*BRIEF*. From the line containing "Select the 环线 column header" to the end of the data, retype every line exactly and nothing else. Drop the pictures.

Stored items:
....

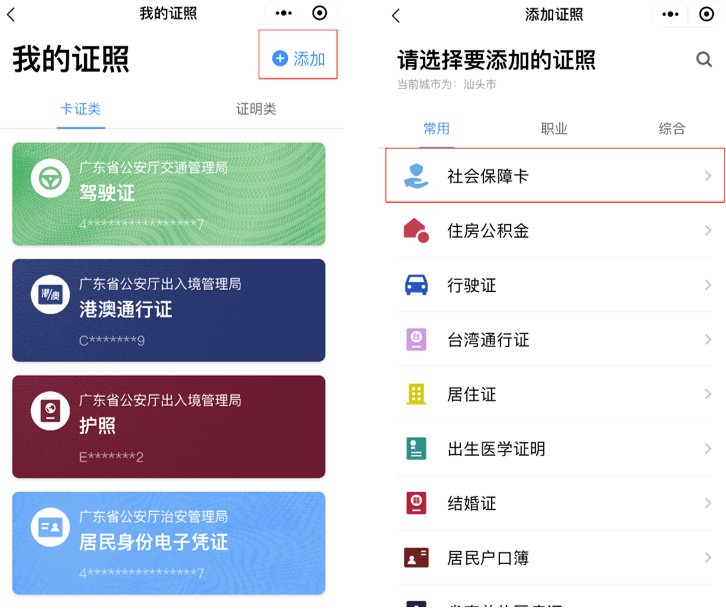Switch to the 证明类 tab
The width and height of the screenshot is (726, 614).
pyautogui.click(x=256, y=109)
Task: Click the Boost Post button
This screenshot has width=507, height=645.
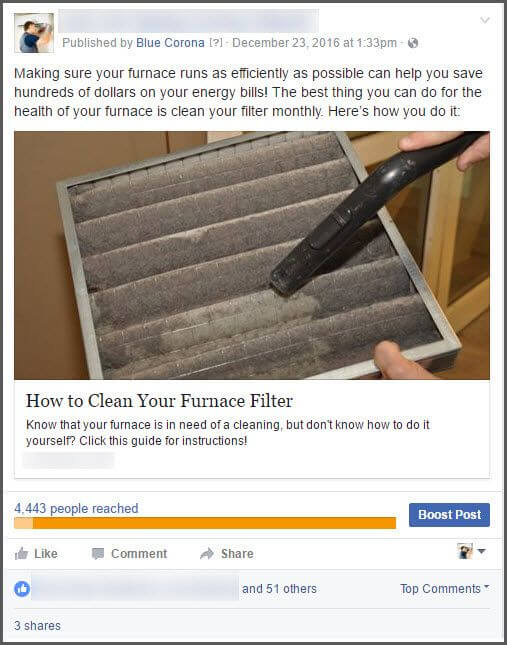Action: (x=449, y=515)
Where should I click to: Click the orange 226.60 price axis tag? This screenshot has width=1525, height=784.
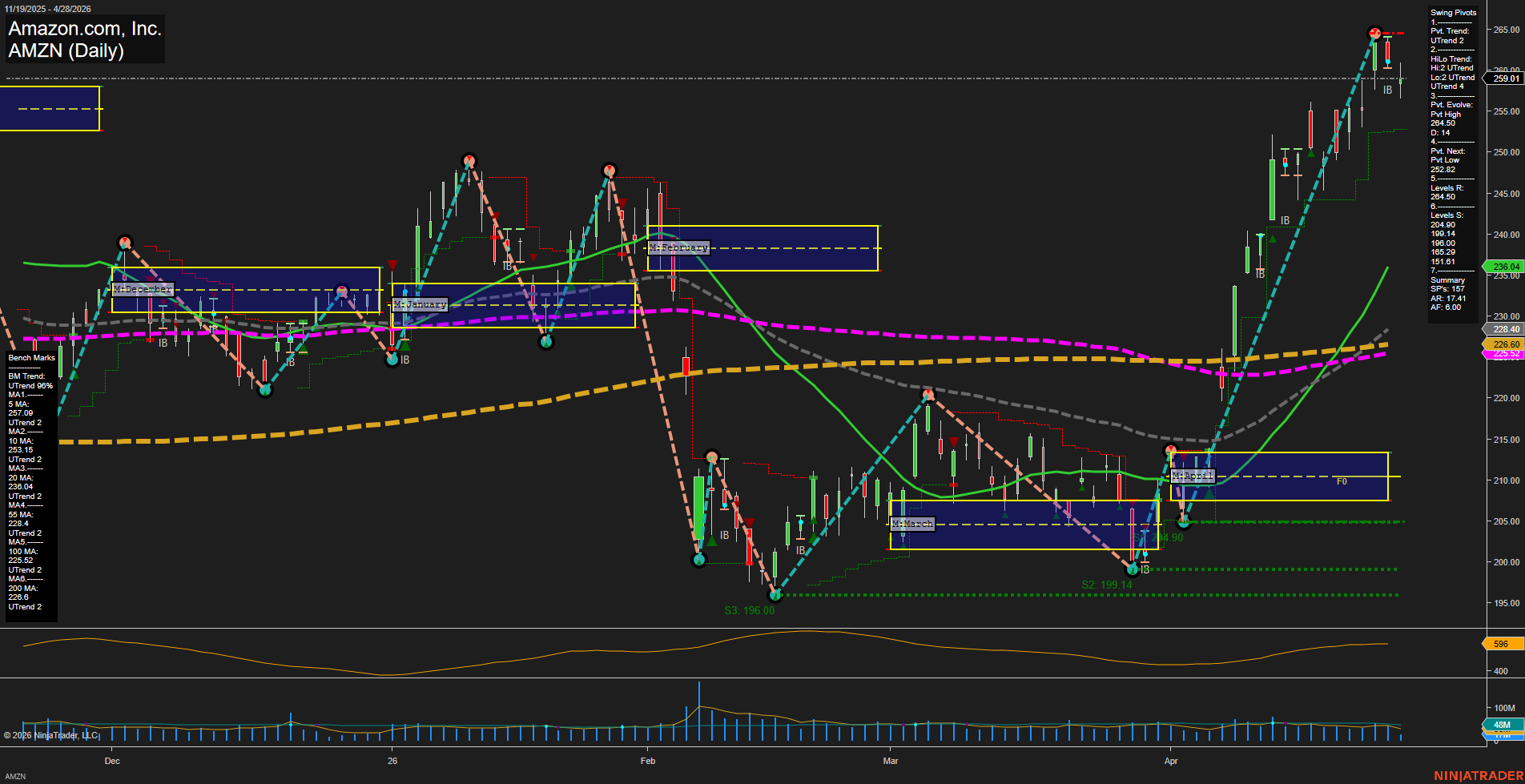(x=1505, y=344)
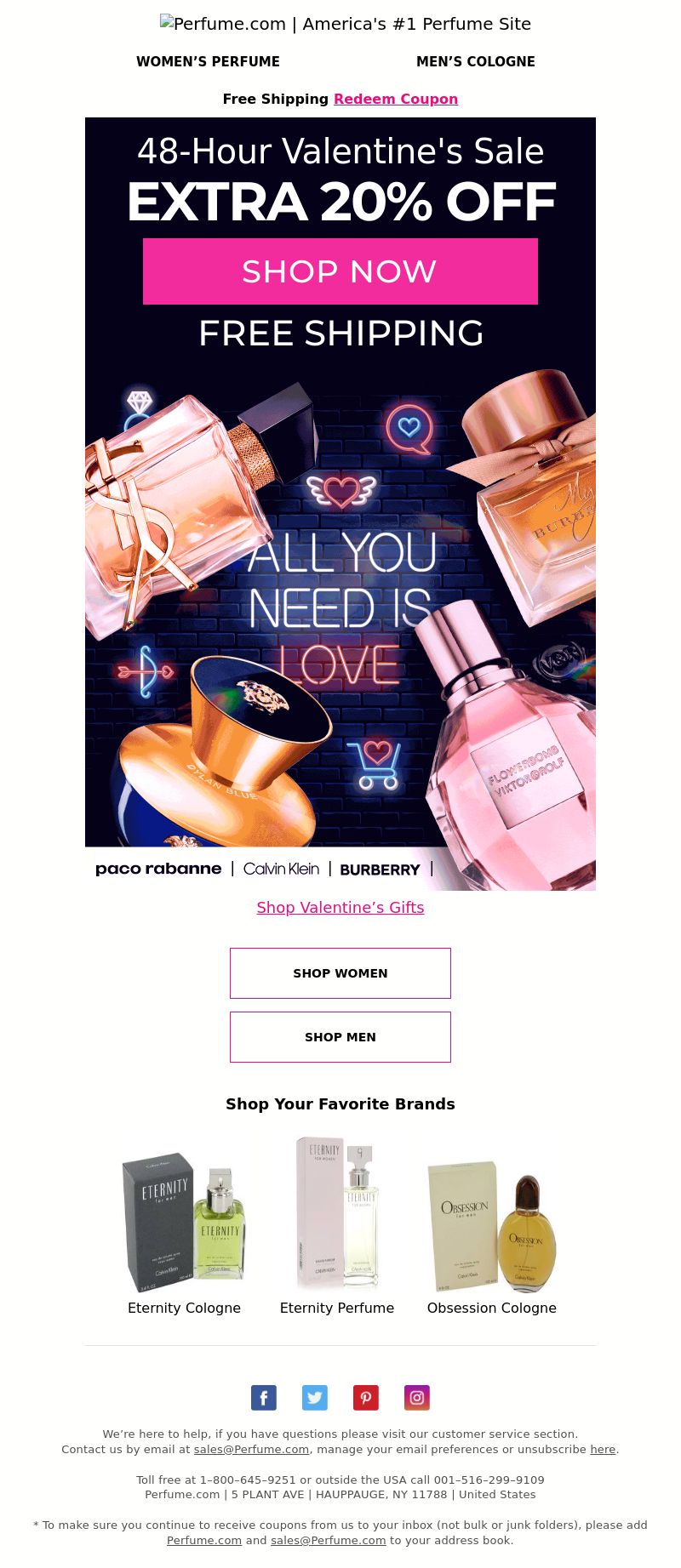
Task: Open the Men's Cologne menu item
Action: [x=476, y=61]
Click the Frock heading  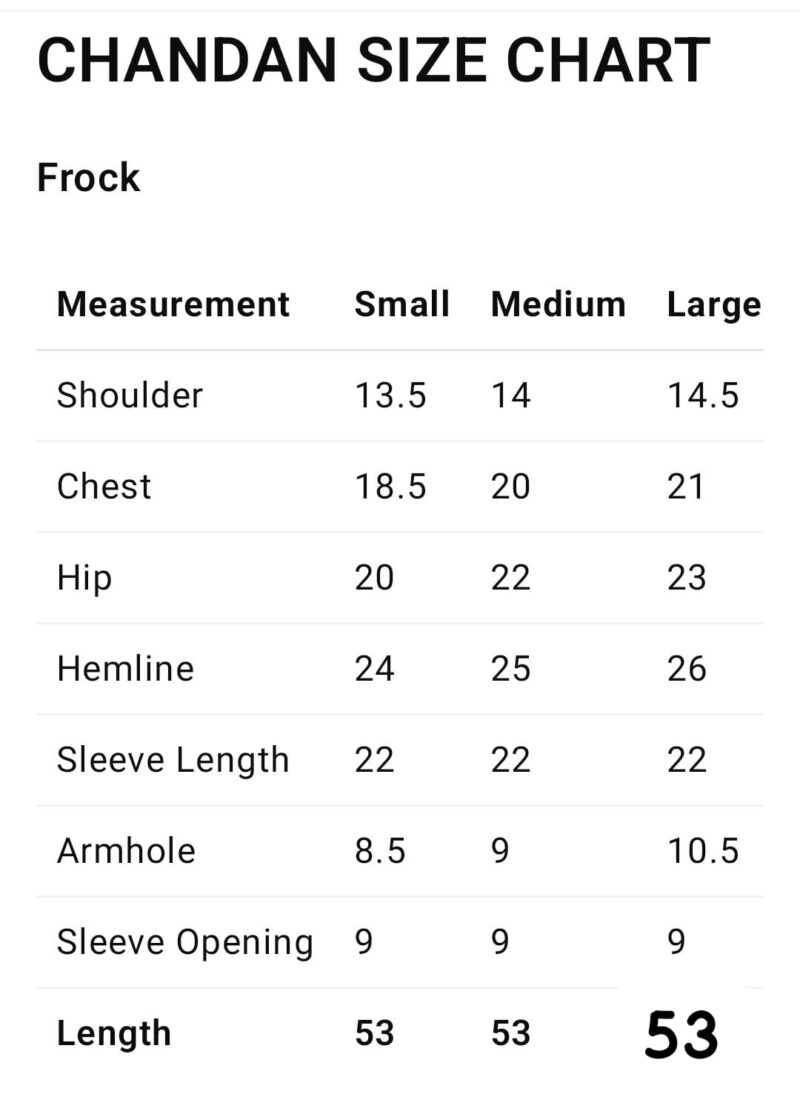pos(88,178)
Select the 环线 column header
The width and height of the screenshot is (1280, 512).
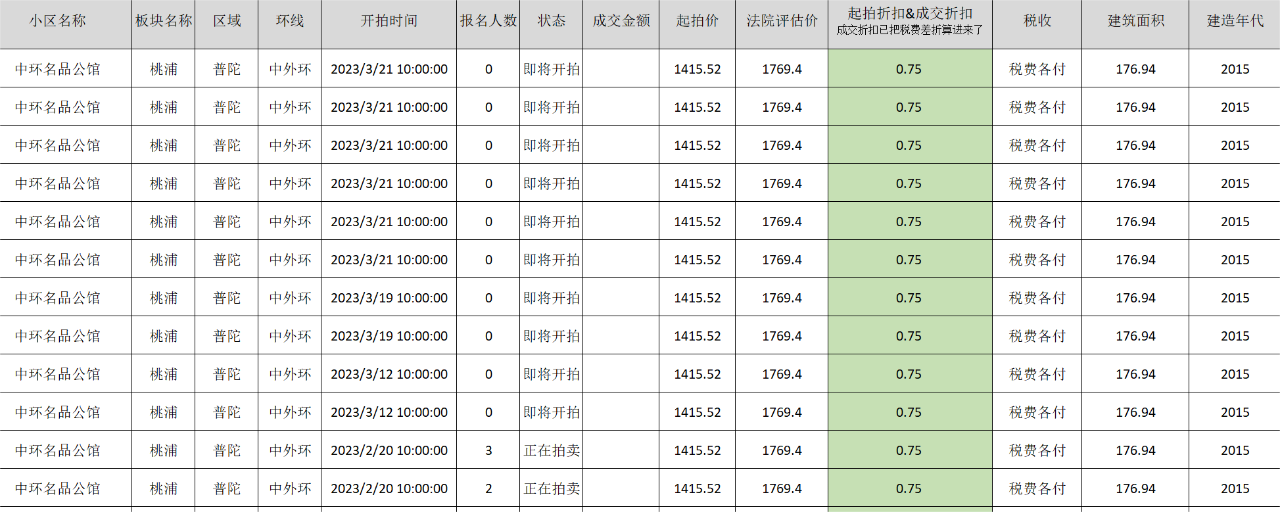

....

*RESPONSE AREA*.
Select the 环线 column header
The width and height of the screenshot is (1280, 512).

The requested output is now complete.